EXCERPT:
--- START ---
Women were described by almost all participants to be vulnerable, particularly widows, those who are pregnant or lactating, and the aged: ‘For instance, a woman whose husband was killed, or the woman who is yet to see her husband, or ladies that were captured into captivity by AMG (armed military group). This has turned into severe/beyond suffering (bakar wahala, literally ‘black suffering’) for the woma’” (Businessman, 49-year-old).
Men were perceived by some participants to be at risk because they are responsible for their families yet cannot provide as before. For example, ‘The men, even when they go out to look for food, sometimes they don’t get help. There are times that they go to farm, but they can’t really farm. So even the men are suffering […] So men suffer more in summary, because they are the ones that look for the food and the burden is on them’ (Female farmer, 35-year-old).
Another participant described that although others identify IDPs as particularly vulnerable, ‘people from the host communities are suffering a lot. Less privileged people, even if they are not internally displaced people, they are suffering. In this community, I will point to more than fifty houses that are less privileged than displaced people from other local government [areas]’ (Woman leader, 38-year-old).
Perception and treatment of people with mental health problems
Participants described the community’s perception and treatment of people with mental health problems in three ways: (1) with compassion (e.g., pity them, sympathize with their situation, treat them with kindness), (2) disdain (e.g., isolate them, dislike being close to them, insult them), or (3) objectively and without judgment (e.g., simply describing how the mentally ill behave).
Humane or compassionate treatment was described by participants as treating the mentally ill with kindness. At least two participants expressed this perception. For example: ‘No matter what someone is passing through, a human being is a human being […]They need clothing just like any other person; they need education just like any other person, etc.’ (Male farmer, 35-year-old).
Stigma and discrimination were described by a few participants, including behaviors such as avoiding laughing at, blaming, or distancing oneself from people with mental illness. For examples, ‘Community members watch them with keen interest, but they don’t like coming close or relating with them. They don’t stigmatize them, because nobody is above their condition, but people don’t like coming close or relating with them’ (Female religious leader, 73-year-old).
Many participants’ statements reflected nonjudgmental descriptions of mental illness, in which they merely describe behaviors and perceived thought processes. For example, ‘They looked at them as people that think a lot and don’t have faith within themselves […] They see them as people that worry too much about how little or big their problem might be. And people do see them as people that are suffering, that they might die because of suffering’ (Woman leader, 35-year-old).
--- END ---
EXCERPTED RECORDS:
--- START ---
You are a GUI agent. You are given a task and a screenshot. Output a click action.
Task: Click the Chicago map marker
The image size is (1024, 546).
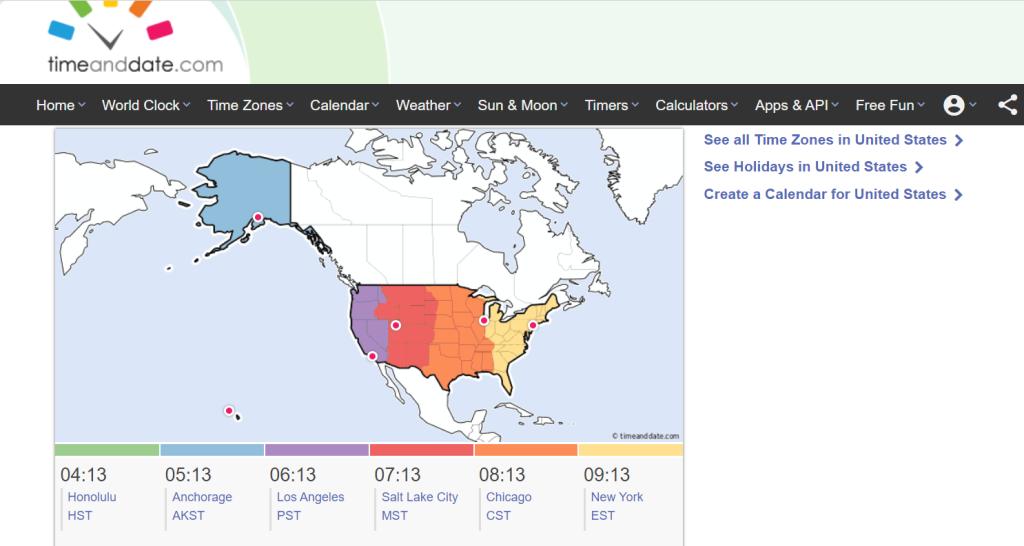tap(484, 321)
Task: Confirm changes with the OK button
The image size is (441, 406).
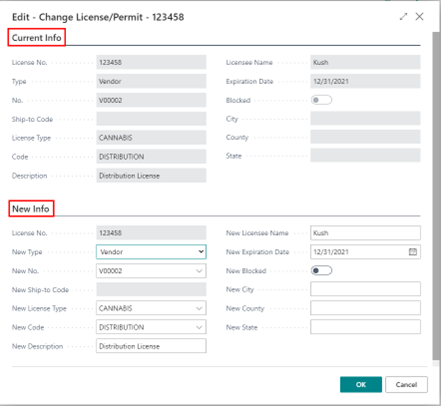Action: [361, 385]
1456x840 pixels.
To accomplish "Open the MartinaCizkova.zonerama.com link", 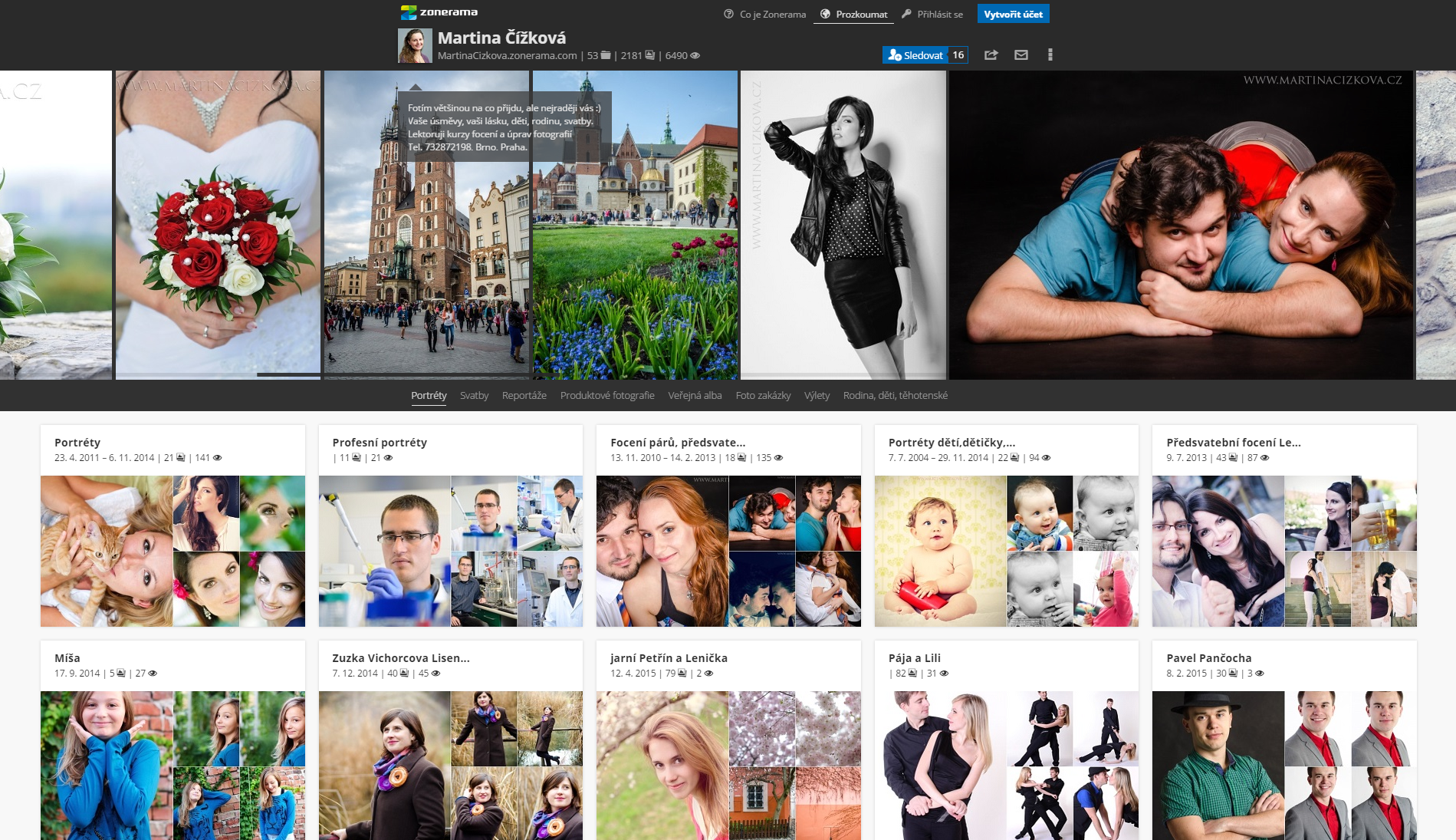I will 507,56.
--- END ---
--- START ---
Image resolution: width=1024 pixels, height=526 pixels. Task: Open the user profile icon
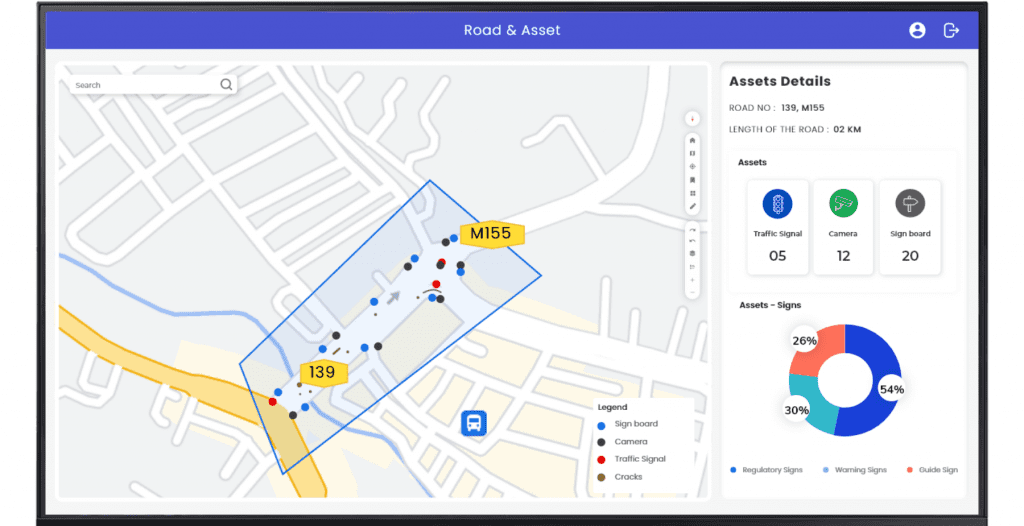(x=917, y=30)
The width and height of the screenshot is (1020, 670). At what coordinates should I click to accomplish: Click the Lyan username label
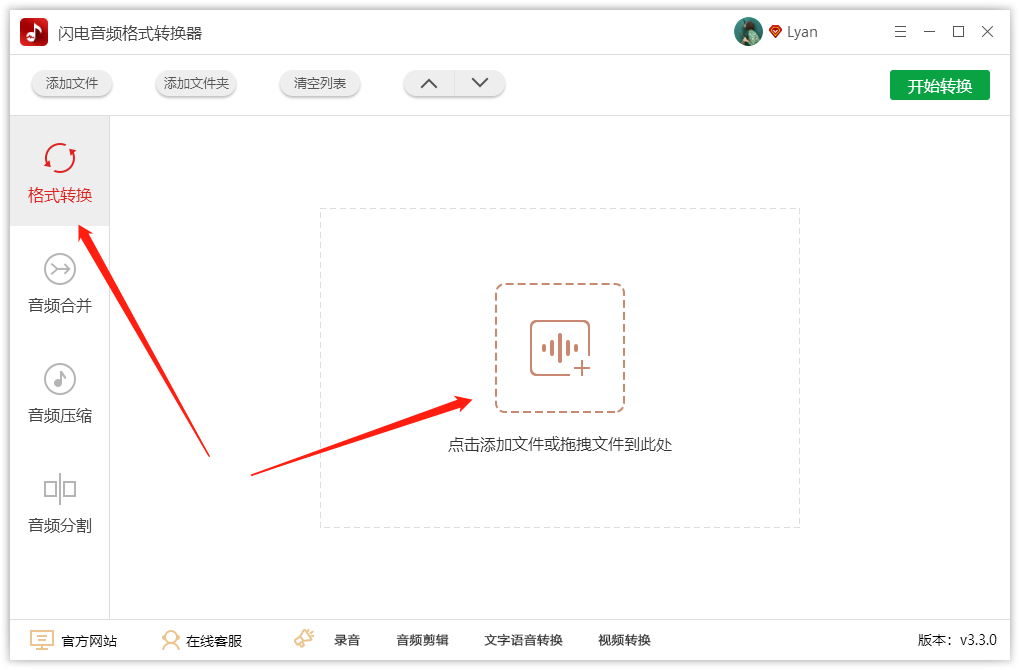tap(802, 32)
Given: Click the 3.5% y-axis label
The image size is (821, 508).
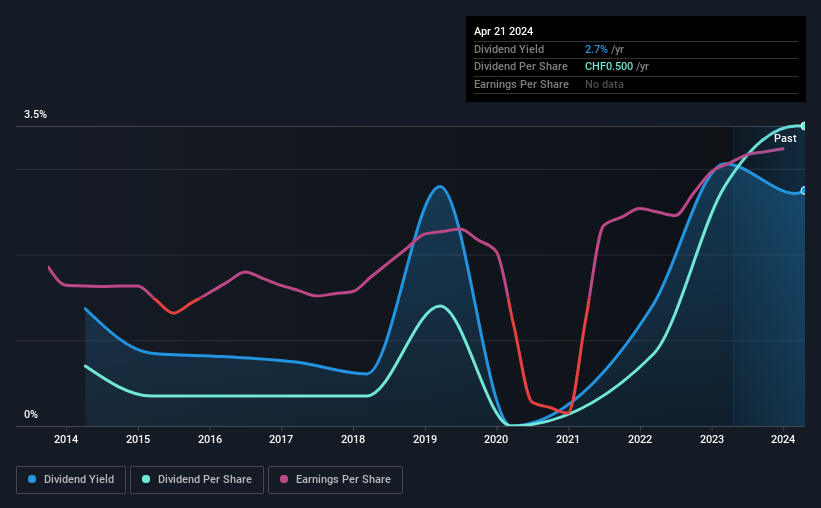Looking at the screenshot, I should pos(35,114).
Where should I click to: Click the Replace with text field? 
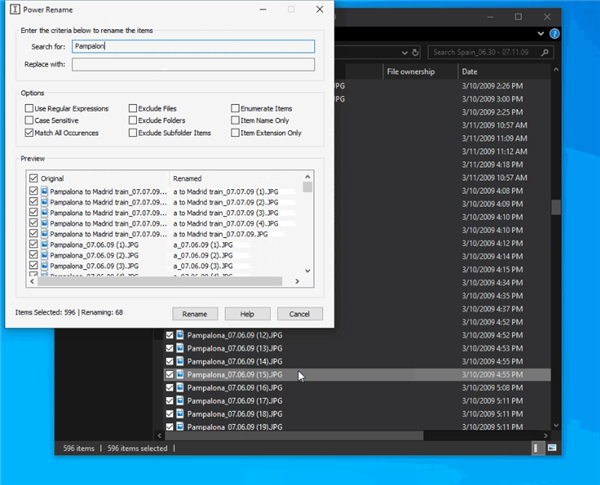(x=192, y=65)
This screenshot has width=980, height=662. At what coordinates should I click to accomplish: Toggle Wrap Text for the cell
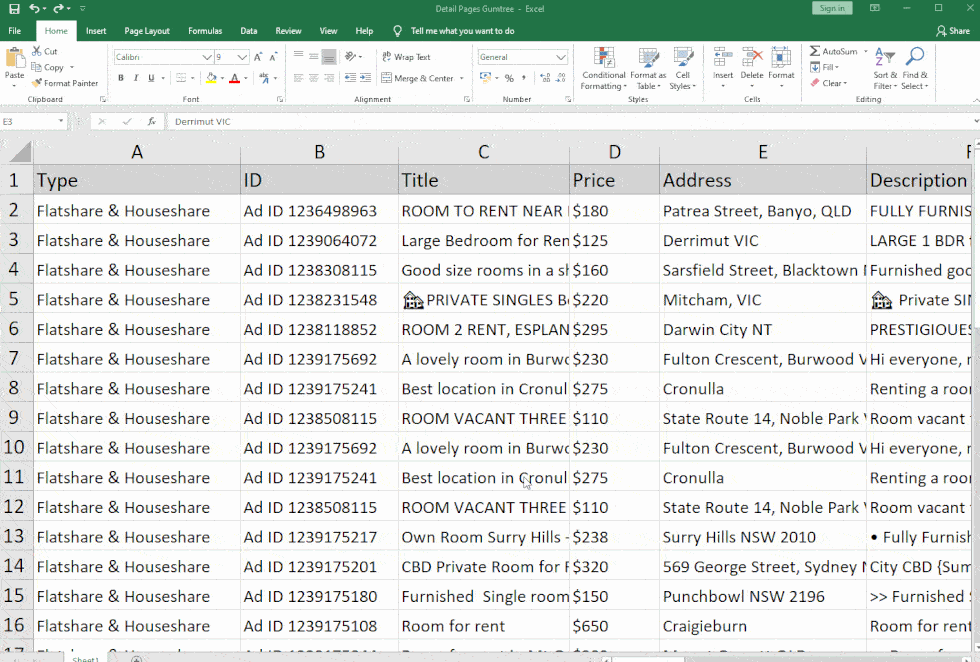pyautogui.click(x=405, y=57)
--- END ---
INSTRUCTIONS:
1. Answer these questions from the excerpt:
(a) Which groups of women were described as particularly vulnerable?
(b) How many houses did the 38-year-old woman leader say she could point to as less privileged than displaced people?
(c) In what three ways did participants describe the community's perception and treatment of people with mental health problems?
2. Please transcribe the part of the excerpt between "Men were perceived" and "(Female farmer, 35-year-old).", inclusive.

RESULTS FOR EACH TASK:
1.
(a) Widows, those who are pregnant or lactating, and the aged.
(b) More than fifty.
(c) With compassion, with disdain, or objectively and without judgment.

2.
Men were perceived by some participants to be at risk because they are responsible for their families yet cannot provide as before. For example, ‘The men, even when they go out to look for food, sometimes they don’t get help. There are times that they go to farm, but they can’t really farm. So even the men are suffering […] So men suffer more in summary, because they are the ones that look for the food and the burden is on them’ (Female farmer, 35-year-old).